IN SITU

Série photographique sur l’évasion mentale

« Au moment où le corps se perd dans le décor, l’esprit vagabonde dans un univers aussi vaste qu’intime. »

La vacuité du quotidien provoque parfois des choses inattendues. Dans mon cas, c’est la fuite mentale, d’une manière incoercible. Cet isolement se met en place inconsciemment, laissant place à un automate, avec une mécanique rodée de gestes et même de communication, totalement compatible avec notre société actuelle. Mon esprit se retrouve alors dans un état méditatif, entre sentiment océanique et introspection. Je suis dans la lune et la vue me plaît. Il peut m’arriver de m’évader ainsi pendant plusieurs jours, avec une perte de la notion du « présent » qui pourtant m’est si chère. Le retour à la réalité, réel uppercut électrochimique, se fait souvent dans une torpeur excessive, en réaction au « malaise dans la civilisation ».

Dans « IN SITU », j’illustre la pluralité des évasions mentales en résonnance avec le lieu. Certaines personnes se refusent à le faire car le contact avec l’introspection est trop délicat. A l’inverse, d’autres se placent dans choisissent un endroit agréable, propice à la méditation, pour naviguer seules ou en groupe. Enfin, les derniers sont contraints dans un espace physique, fermé, et l’évasion reprend son sens premier. Dans tous les cas, l’absence mentale propulse la conscience de l’individu hors du décor, vers un univers intime, propre, entre réel et imaginaire. Du point de vue du spectateur, l’enveloppe corporelle, telle une statue, n’est alors plus qu’un objet qui appartient à l’environnement. Alors je capte ces moments que je collectionne en photographie. C’est très délicat car l’opportunité est souvent brève et le moindre geste ou bruit peut réveiller le fugitif.
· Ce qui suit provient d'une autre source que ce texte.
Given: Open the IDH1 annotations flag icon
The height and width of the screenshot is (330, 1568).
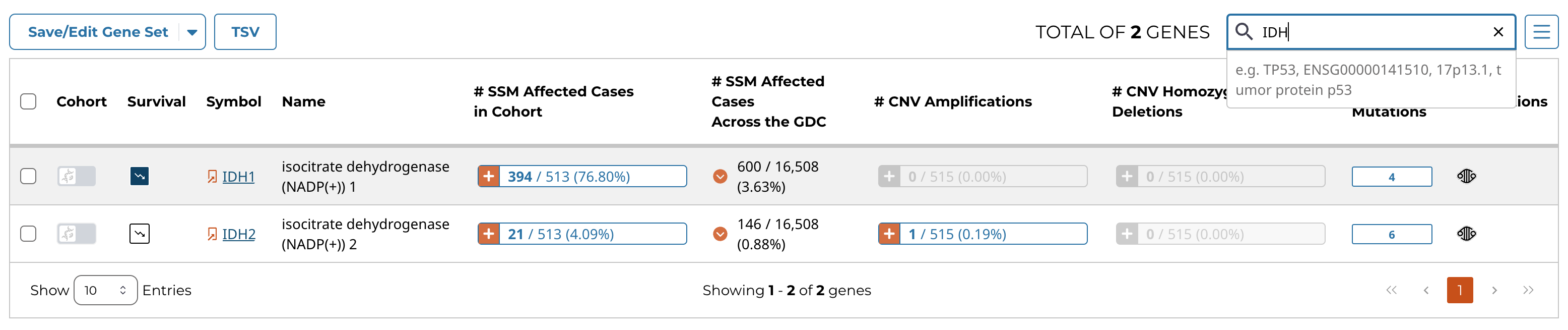Looking at the screenshot, I should pyautogui.click(x=212, y=177).
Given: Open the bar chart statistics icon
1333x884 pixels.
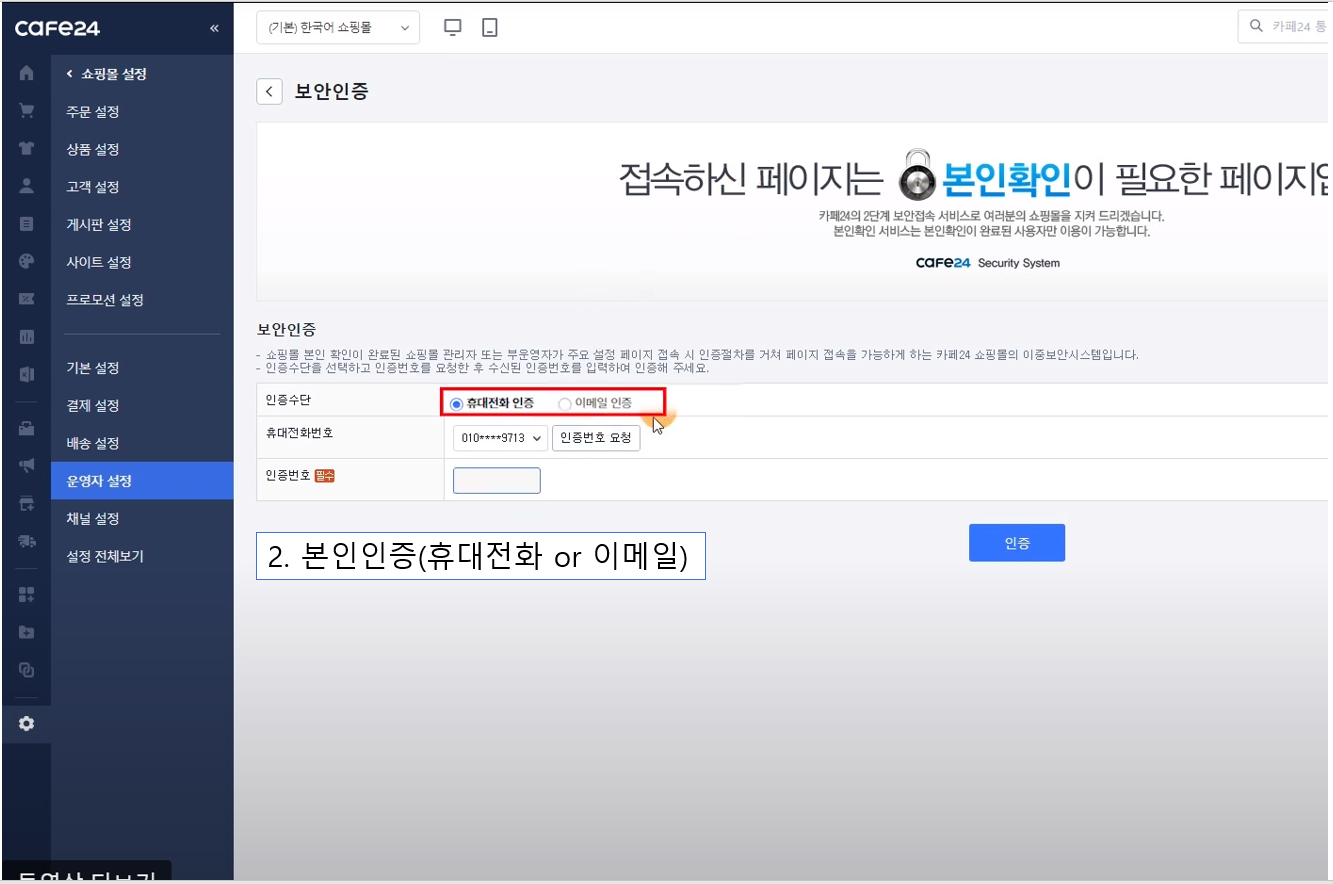Looking at the screenshot, I should [x=26, y=336].
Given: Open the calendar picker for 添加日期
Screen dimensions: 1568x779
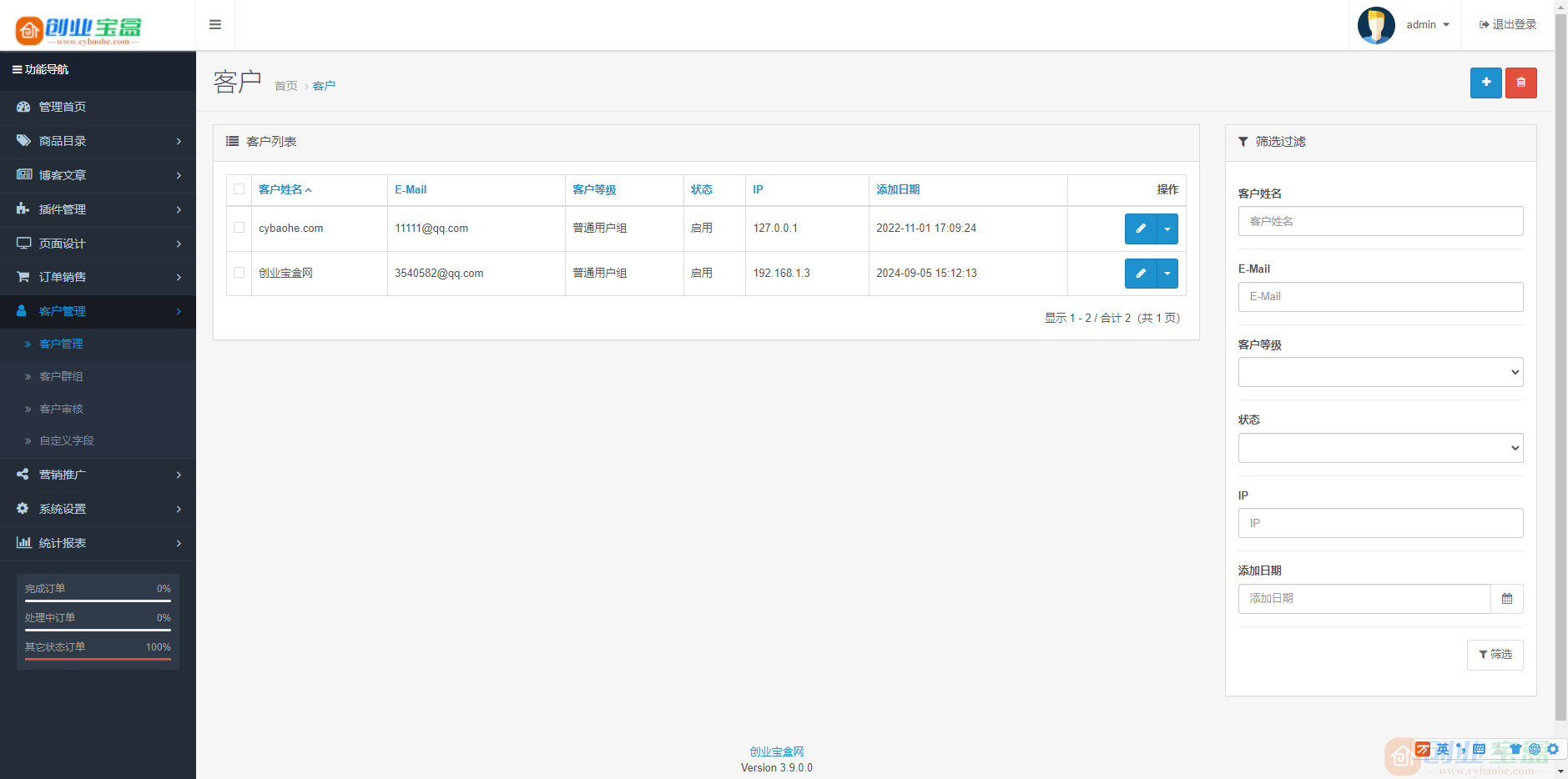Looking at the screenshot, I should tap(1506, 599).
Pour construire cette série, je cherche l’angle de l’anti-théâtralité afin de permettre aux personnages d’éviter toute confrontation avec le spectateur. La pose suggère l’oubli de soi, « l’absorbement ». L’objectif est de pouvoir captiver le spectateur et susciter l’empathie.

A ma grande surprise, la restitution de ces scènes d’absence amène une autre lecture. Mon ambition première était d’exposer ces images, pour documenter et interroger le spectateur sur la nature du voyage intérieur. Mais lors des différents tests, j’ai remarqué que le lecteur s’identifiait à la personne sur la photo et se demandait à quel autre environnement elle pouvait bien penser. Le plus étonnant c’est que cela se fait en rapport avec le décor, et comme par réaction, le choix se porte souvent sur un « troisième lieu » en contraste avec l’original. Et celui-ci est différent pour chaque visiteur.

Même si certains individus paraissent poser pour la photo, l’intégralité des images de cette série (commencée en 2010) est composée d’instants volés, dérobés discrètement, au hasard de mes déplacements. Ces photographies invitent à se questionner sur le rapport à l’espace physique et par extension à la société qui nous entoure. Le lieu de l’exposition lui-même importe, car les images ont leur propre vie, elles se détachent ou s’accordent, comme bon leur semble. En résonance. In situ.

Références pour cette série :

  • Fine Art Photography Awards 2018 (nominée catégorie Street Photography)
  • EyeEm new talents awards 2017 (Berlin)
  • MIFA 2015 (Moscou)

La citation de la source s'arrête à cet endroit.